Re: Hard limit on WAL space used (because PANIC sucks) - Mailing list pgsql-hackers

From Andres Freund
Subject Re: Hard limit on WAL space used (because PANIC sucks)
Date
Msg-id 20140122154155.GJ21170@alap3.anarazel.de
Whole thread Raw
In response to Re: Hard limit on WAL space used (because PANIC sucks)  (Tom Lane <tgl@sss.pgh.pa.us>)
Responses Re: Hard limit on WAL space used (because PANIC sucks)  (Tom Lane <tgl@sss.pgh.pa.us>)
List pgsql-hackers
On 2014-01-21 21:42:19 -0500, Tom Lane wrote:
> Andres Freund <andres@2ndquadrant.com> writes:
> > On 2014-01-21 19:45:19 -0500, Tom Lane wrote:
> >> I don't think that's a comparable case.  Incomplete actions are actions
> >> to be taken immediately, and which the replayer then has to complete
> >> somehow if it doesn't find the rest of the action in the WAL sequence.
> >> The only thing to be done with the records I'm proposing is to remember
> >> their contents (in some fashion) until it's time to apply them.  If you
> >> hit end of WAL you don't really have to do anything.
> 
> > Would that work for the promotion case as well?

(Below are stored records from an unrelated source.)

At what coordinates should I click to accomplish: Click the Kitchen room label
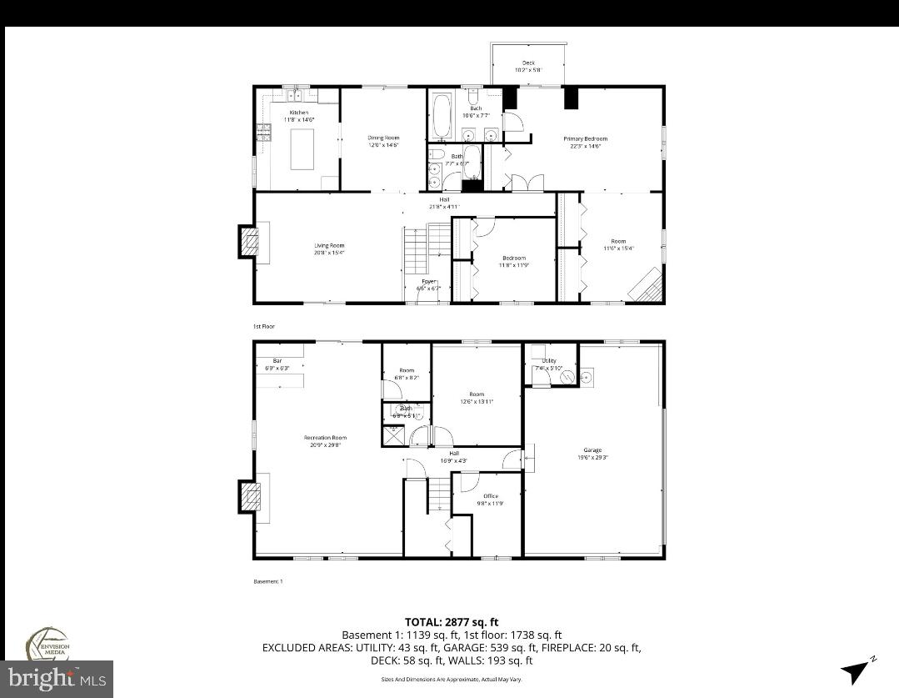(x=298, y=113)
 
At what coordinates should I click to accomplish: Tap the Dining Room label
(x=384, y=138)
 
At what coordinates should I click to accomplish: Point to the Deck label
(x=528, y=63)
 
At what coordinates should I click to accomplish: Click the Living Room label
(x=329, y=245)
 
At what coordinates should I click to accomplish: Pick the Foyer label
(x=428, y=282)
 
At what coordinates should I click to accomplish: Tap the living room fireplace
(x=248, y=243)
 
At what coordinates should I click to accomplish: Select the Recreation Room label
(x=325, y=438)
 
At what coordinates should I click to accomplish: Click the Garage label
(x=592, y=450)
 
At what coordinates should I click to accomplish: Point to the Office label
(x=490, y=496)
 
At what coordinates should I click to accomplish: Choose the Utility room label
(x=548, y=361)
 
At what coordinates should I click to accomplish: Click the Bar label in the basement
(x=267, y=361)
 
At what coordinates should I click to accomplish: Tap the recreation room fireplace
(x=248, y=498)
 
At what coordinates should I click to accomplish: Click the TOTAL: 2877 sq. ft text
(x=451, y=621)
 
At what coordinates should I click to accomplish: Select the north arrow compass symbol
(x=857, y=670)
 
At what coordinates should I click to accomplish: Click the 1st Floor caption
(x=263, y=326)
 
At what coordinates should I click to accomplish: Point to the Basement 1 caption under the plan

Afair there's the
> > assumption that everything >= TransactionXmin can be looked up in
> > pg_subtrans or in the procarray - which afaics wouldn't be the case with
> > your scheme? And TransactionXmin could very well be below such an
> > "incomplete commit"'s xids afaics.
> 
> Uh, what?  The behavior I'm talking about is *exactly the same*
> as what happens now.  The only change is that the data sent to the
> WAL file is laid out a bit differently, and the replay logic has
> to work harder to reassemble it before it can apply the commit or
> abort action.  If anything outside replay can detect a difference
> at all, that would be a bug.
> 
> Once again: the replayer is not supposed to act immediately on the
> subsidiary records.  It's just supposed to remember their contents
> so it can reattach them to the eventual commit or abort record,
> and then do what it does today to replay the commit or abort.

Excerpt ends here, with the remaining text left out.